• WHAT IS NEEDED
Extract the lines from the first line of the records below through the line containing "Click the Power Consumption plug icon", inclusive, and reproduce them exactly as written.

• DATA PROVIDED
Segment Open

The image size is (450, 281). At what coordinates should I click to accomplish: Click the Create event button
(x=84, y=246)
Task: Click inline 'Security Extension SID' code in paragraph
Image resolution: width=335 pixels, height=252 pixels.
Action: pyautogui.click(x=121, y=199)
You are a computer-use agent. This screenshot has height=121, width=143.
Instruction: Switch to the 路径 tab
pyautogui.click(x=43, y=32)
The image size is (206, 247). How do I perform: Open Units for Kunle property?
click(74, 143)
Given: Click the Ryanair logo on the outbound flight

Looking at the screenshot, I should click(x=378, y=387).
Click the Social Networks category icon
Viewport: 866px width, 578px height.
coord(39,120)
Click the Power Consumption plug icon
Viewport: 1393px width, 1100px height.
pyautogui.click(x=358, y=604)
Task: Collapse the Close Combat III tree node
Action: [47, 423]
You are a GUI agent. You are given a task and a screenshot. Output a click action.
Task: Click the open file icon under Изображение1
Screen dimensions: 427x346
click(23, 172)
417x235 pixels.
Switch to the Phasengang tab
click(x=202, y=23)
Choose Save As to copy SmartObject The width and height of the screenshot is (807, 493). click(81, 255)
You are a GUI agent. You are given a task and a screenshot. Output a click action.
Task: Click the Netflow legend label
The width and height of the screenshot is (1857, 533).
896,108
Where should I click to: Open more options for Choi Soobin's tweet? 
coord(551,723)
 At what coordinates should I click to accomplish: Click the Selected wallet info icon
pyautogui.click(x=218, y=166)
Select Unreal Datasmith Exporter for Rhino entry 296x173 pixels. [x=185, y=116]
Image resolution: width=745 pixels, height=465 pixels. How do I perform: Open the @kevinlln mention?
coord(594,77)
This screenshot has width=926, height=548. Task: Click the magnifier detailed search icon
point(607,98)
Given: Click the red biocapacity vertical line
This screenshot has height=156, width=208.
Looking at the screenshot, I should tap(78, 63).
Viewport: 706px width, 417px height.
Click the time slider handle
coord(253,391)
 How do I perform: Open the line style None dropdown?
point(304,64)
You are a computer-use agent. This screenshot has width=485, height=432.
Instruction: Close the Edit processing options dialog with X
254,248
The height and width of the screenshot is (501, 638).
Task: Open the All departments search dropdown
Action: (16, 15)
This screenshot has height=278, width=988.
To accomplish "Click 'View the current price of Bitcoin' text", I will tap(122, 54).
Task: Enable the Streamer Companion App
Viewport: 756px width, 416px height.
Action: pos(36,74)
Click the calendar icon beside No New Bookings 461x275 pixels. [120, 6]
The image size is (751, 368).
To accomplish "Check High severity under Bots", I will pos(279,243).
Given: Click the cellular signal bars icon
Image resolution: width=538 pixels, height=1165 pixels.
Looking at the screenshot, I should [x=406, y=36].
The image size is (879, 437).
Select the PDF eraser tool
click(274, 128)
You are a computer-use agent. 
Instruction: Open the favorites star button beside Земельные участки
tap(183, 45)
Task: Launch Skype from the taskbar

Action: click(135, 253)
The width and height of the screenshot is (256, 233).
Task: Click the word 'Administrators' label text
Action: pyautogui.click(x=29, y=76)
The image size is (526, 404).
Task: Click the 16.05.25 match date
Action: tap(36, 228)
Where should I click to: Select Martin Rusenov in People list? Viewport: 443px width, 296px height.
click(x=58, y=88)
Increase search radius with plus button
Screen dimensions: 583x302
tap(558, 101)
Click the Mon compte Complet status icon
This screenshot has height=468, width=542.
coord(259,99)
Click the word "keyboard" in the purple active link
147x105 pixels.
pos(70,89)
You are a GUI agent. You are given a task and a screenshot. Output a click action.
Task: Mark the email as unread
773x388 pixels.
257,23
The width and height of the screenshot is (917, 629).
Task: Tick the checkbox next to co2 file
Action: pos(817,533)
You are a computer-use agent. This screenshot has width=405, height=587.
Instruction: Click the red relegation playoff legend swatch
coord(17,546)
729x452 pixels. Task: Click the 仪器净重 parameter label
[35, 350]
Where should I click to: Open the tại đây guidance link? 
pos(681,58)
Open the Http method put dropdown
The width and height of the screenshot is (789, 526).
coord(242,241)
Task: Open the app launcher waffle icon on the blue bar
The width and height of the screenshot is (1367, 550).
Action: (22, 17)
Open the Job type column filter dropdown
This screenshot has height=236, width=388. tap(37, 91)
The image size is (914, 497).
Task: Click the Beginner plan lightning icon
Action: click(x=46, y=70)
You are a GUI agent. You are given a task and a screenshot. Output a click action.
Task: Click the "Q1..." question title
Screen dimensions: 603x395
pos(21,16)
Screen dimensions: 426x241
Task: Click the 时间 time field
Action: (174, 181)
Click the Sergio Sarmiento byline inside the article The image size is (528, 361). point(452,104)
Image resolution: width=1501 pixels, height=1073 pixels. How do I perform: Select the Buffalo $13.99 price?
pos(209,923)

Segment Closed

• YOUR SOLUTION
The image size is (450, 281). At what coordinates should I click to accomplish: Click the Create event button
(x=84, y=246)
Task: Click inline 'Security Extension SID' code in paragraph
Image resolution: width=335 pixels, height=252 pixels.
Action: pyautogui.click(x=121, y=199)
You are a computer-use agent. This screenshot has height=121, width=143.
Instruction: Switch to the 路径 tab
pyautogui.click(x=43, y=32)
The image size is (206, 247). How do I perform: Open Units for Kunle property?
click(74, 143)
Given: Click the Ryanair logo on the outbound flight

Looking at the screenshot, I should click(x=378, y=387).
Click the Social Networks category icon
Viewport: 866px width, 578px height.
coord(39,120)
Click the Power Consumption plug icon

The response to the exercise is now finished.